Chronologically, we then received the subwoofer components from BK (precisely the same ones as the ones from the BK Monolith+):

The amplifier plate

This amplifier plate is rated for 500w RMS and made by hand out of the finest components. I won't go through its specs as they can be found here. I'd just like to add that it was extremely well packaged in a small crate and that I was impressed by the finish of the plate and its packaging.






 The LAB-12 driver from Eminence

This one is just insane! Originally designed especially for subwoofers for a horn loaded enclosure engineered by Tom Danley, it has incredible specs for a driver of this size (even if it is huge: 12", approx 30cm).

The one I ordered was a 6 Ohm driver rated for 400W. Note that Eminence also produces the modified LAB-12C (500W, 4Ohm). It would in theory have more interesting specs for this application but I read (somewhere) that these extra 100W are only interesting for higher frequencies and not the low ones we're interested in so we stayed to the regular LAB-12 that BK uses for its Monolith+. We supposed BK knows what they're doing anyway.

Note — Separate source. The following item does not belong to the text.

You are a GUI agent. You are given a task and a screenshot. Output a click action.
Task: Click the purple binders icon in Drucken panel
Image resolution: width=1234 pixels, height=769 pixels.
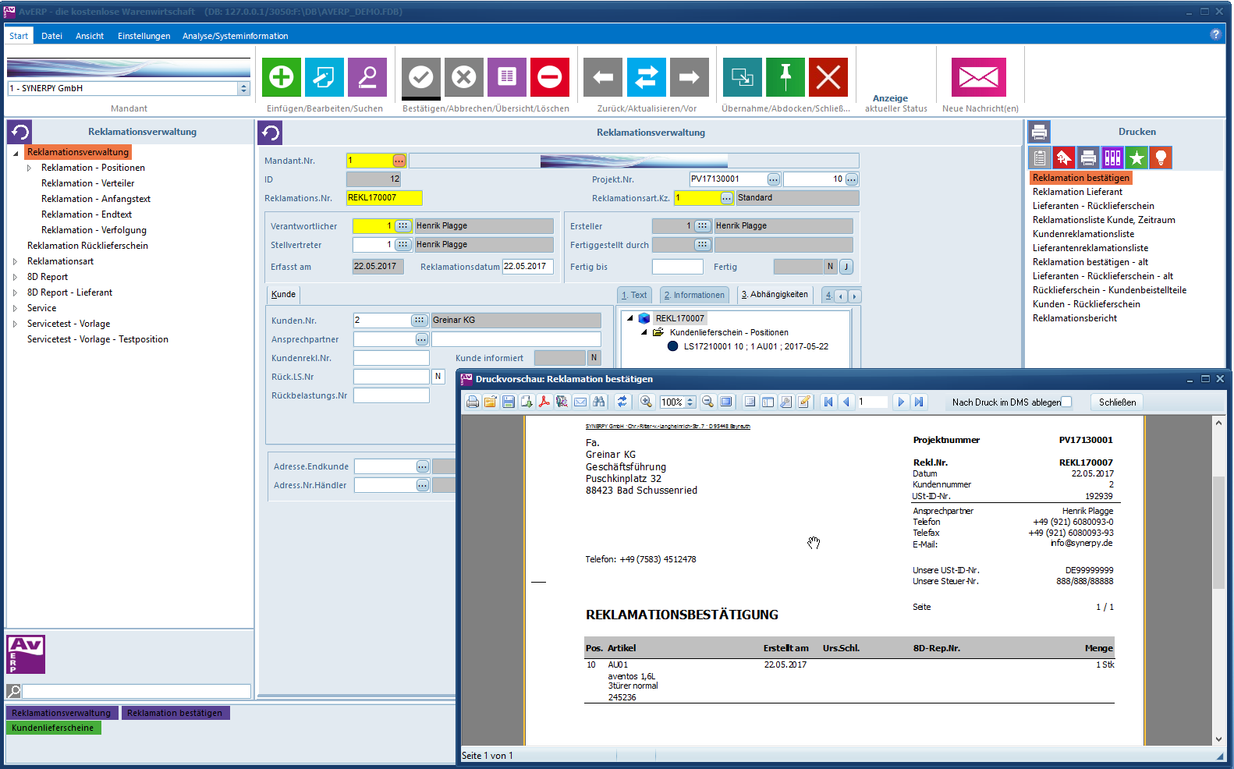point(1112,158)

The LAB-12 compared to a clothespin

The port

Due to bad planning we ended up with two ports: the original Jetset 100 and the modified one from BK. These have exactly the same form factor and both flared ends are so identical they probably come from the same factory. Both tubes have the exact same dimensions. The only difference is that the BK one is made out of cardboard while the original Jetset 100 is made of plastic (ABS?).

We wanted to build a BK Monolith plus replica and therefore used the cardboard tube but I'm convinced using the Jetset one would have yielded just the same results.

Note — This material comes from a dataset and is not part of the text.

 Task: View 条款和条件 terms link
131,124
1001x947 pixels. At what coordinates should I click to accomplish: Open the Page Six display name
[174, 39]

 Above: the BK Monolith port compared to a clothespin (left) and the Jetset 100 (on the right).

Accessories

We ordered 4 feet for subwoofer and that was an excellent choice. These feet are made of metal and very heavy. Definitely worth buying (we hesitated with wheels ;-).

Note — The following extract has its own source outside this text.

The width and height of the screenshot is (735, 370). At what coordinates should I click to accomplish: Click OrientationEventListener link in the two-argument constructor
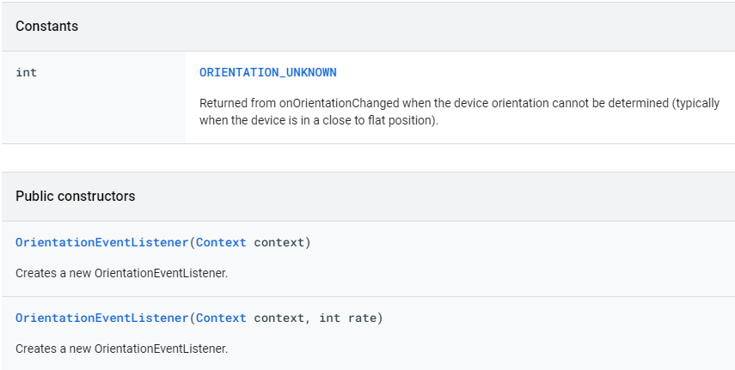101,318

When we received the order we also received lots of interesting things such a low and high level input cables (which seemed really well built) and screws.

Bracing the enclosure 

We didn't have the precise dimensions of the bracing BK uses so we decided to base our bracing on photos and diagrams found on the Internet:

Enclosure with the bracing in place

 Making circular holes on the subwoofer bottom

Having received the parts and built a compass for the router, We decided to make holes for the diver and port. You can see the router at the back with the picture with the home made compass still attached.



 In both cases, we had to use both the router and jigsaw to finish the hole. You can clearly see on these pictures that I tripled the bottom side of the subwoofer with an extra board of MDF. The bottom has a thickness of 46mm (18+18+10).




Oak flooring instead of veneer

Veneer looks so fake ;-) Ok, maybe not but we wanted something that came with a bit of challenge. We glued the oak with polymer glue this time (we had used white wood glue for the inner part):




The edges you can see on the pictures come from the hardware store (darker wood). We wanted to keep the original BK Monolith look!

Dealing with uneven wood

The oak flooring I had was a little uneven (had curled a little due to moisture?) and when we glued it to the speaker, we ended up with differences of up to 4mm! The picture below is not very clear but we used the router attached to a piece of wood to level the surface.


Sanding

This is long, very long and tedious. We started with rough sandpaper (40) to remove any major irregularities and progressively moved to thinner grain (120). We also used wood filler to fill the small gaps.

Finishing the subwoofer

This was the easiest part: screw the port, driver and amp plate.
The amp plate needs to be connected to the driver with two wires (we used 2.5mm² cable).





The finished subwoofer

My friend now has his subwoofer -which was very well received by his wife- (he was even congratulated) and they lived happily ever after ;-)
Weight: 48kg (we almost broke our backs ;-)

Note on costs: we do NOT want to know how much building this subwoofer cost him as it is certainly  more than what BK charges for the finished thing... delivered... except that this one came with a good wife acceptance factor and that's priceless!